**Task item:**
From the records below, copy every line that contains the word "dimensions".

········

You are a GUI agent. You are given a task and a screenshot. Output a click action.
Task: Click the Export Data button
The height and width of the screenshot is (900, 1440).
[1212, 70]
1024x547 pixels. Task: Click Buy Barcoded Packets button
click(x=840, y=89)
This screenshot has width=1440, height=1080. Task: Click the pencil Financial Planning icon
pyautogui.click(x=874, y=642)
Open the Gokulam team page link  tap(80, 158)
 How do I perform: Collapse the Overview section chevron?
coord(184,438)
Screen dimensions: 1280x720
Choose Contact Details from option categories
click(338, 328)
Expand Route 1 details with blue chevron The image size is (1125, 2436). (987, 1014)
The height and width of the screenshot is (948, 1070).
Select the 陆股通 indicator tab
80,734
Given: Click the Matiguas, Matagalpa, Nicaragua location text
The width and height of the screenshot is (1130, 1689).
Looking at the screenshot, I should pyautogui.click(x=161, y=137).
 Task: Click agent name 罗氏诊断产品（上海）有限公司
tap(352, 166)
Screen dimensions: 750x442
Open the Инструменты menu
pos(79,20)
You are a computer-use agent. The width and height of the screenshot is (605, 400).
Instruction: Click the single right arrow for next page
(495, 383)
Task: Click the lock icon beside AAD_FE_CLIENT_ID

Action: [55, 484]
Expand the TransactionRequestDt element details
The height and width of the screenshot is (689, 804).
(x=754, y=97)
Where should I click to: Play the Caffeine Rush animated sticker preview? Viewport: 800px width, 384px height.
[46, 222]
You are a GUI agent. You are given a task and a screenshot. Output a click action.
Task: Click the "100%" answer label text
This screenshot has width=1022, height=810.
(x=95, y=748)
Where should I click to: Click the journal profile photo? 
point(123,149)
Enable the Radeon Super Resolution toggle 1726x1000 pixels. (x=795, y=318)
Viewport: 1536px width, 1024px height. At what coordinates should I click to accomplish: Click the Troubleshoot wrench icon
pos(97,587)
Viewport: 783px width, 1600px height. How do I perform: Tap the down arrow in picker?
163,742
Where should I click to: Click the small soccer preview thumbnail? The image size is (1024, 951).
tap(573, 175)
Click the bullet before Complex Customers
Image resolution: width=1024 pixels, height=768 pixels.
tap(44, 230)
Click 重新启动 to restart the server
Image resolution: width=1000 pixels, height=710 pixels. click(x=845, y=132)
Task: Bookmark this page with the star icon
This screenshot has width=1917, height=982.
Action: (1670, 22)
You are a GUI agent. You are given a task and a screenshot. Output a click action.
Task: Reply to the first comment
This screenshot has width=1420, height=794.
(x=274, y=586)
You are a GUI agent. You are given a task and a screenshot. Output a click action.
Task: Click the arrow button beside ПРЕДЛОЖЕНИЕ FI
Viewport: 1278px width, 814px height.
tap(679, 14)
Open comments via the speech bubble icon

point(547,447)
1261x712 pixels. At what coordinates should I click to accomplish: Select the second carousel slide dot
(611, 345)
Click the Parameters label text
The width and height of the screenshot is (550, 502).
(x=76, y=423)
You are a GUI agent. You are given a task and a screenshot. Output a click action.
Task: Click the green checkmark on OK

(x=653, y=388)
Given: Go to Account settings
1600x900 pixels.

········

**Solved problem:**
Screen dimensions: 1280x720
Screen dimensions: 750x442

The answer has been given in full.